With the fall of Java and Sumatra, they were taken prisoner and used as forced labour.

"We went to a place in Sumatra. There was a bloody great hill near where we were. We were told we had to shift that hill, level it out, and build an aerodrome."

The prisoners were brutally treated, poorly fed, and riddled with disease. Vic narrowly escaped certain death when he secretly acquired some bits and pieces of radio equipment, although not enough to make a radio.

"One day I was recovering from malaria and put it to sort it out when a Japanese guard walked in. I thought 'Christ, that's it.' I lay on it and started moaning, and he didn't notice it."

Had it been discovered he would have, in his words, got "the chop" - that is, been beheaded.

"That is if you were lucky. If you were unlucky they bayoneted you."

In the final part of the war they were taken back to Singapore to dig tunnels in the hills. At one point he was in the notorious Changi jail, but says: "We thought it was relatively cushy in there."

The Japanese guards made it clear to the prisoners that if the Allies landed on Singapore they would be "disposed of."

"We were digging these tunnels about mid morning one day when they lined us up and stuffed us on the back of lorries. We thought: 'Bloody hell, that's it. We're going to be done in.'

"They took us to the camp and shut the gates behind us. We got in there and our officer said the war had ended. And that was it. The reaction was quite muted. It didn't register."

Vic had survived, but was less than six stone. He returned to Britain through RAF Cosford, a reception centre for returning prisoners-of-war.

Then there were the enduring nightmares.

"The way the Japanese had treated you made you feel humiliated. I got married 12 months later. My wife suffered then. I nearly strangled her one night."

At this point wife Elsie - it is their 71st wedding anniversary on March 22 - chips in to demonstrate how during one nightmare Vic grabbed her round the neck and called her a "yellow *******"

Vic, who worked for the Midlands Electricity Board, thinks his model making was in some way a reaction to his wartime experience.

"I get the feeling that the Japanese left me in this way. You became the bottom of the heap, nothing, and I just wanted to prove to myself that I could do it."
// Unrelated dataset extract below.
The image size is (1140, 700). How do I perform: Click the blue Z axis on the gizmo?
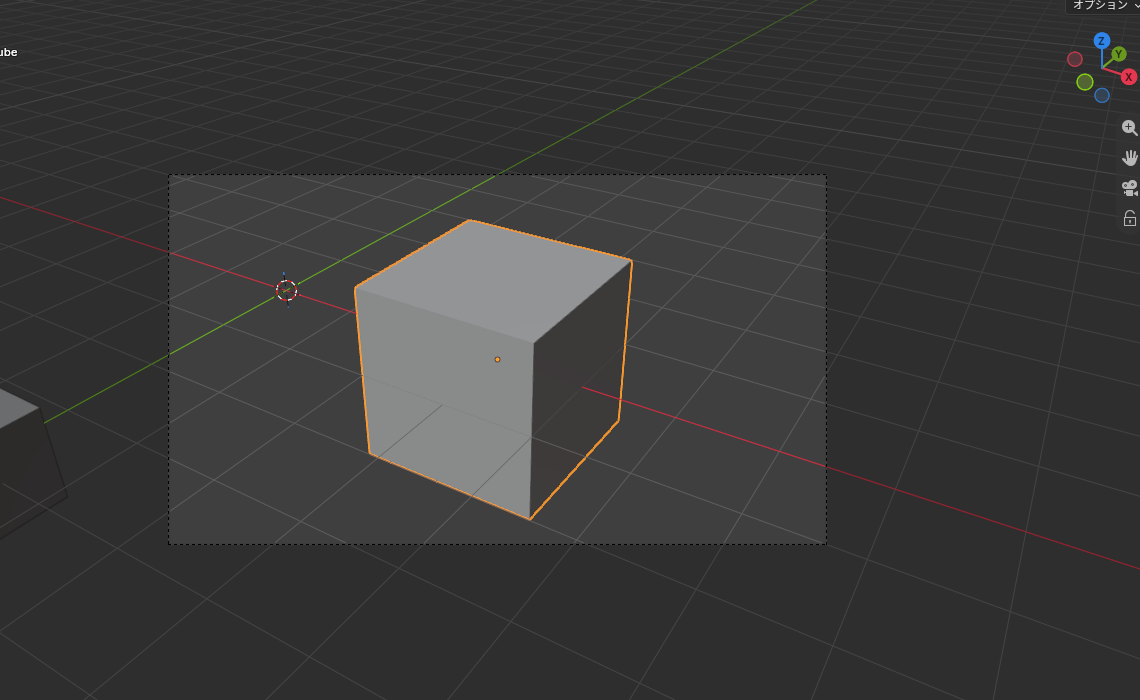[x=1101, y=41]
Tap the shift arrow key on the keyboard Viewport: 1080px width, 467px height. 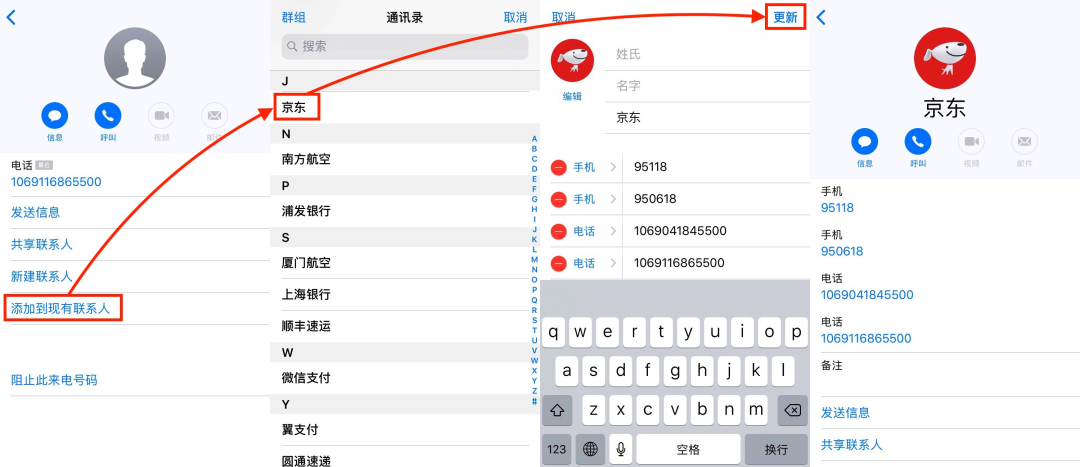click(558, 411)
During his time as a prisoner he had made a mug out of clay and a knife made from metal from an aircraft that had been shot down in the jungle.

"I thought that if I was going to get killed, I would try and take one of them with me.

"I left them behind. I didn't want to know. You want to forget it."

His models have won six gold awards from the Society of Model Engineers in London.

Individually they take around two years each to make, and all can be steamed up and work.

Vic went to great lengths to ensure absolute accuracy and scale, including taking photos and preparing detailed drawings. To produce the tiny components, he even had to miniaturise his own tool kit.

Emma-Kate Lanyon, curator for Shropshire Museums, says: “The detail on Vic’s models is astounding.

“However, we are now at a point where model engineering may soon disappear. We are at risk of losing the skills which have been mastered and perfected by model makers like Vic and I hope that the quality of Vic’s work might inspire another generation.

"At the very least it will showcase the talents and, to quote Vic, 'misspent youth' of one man.”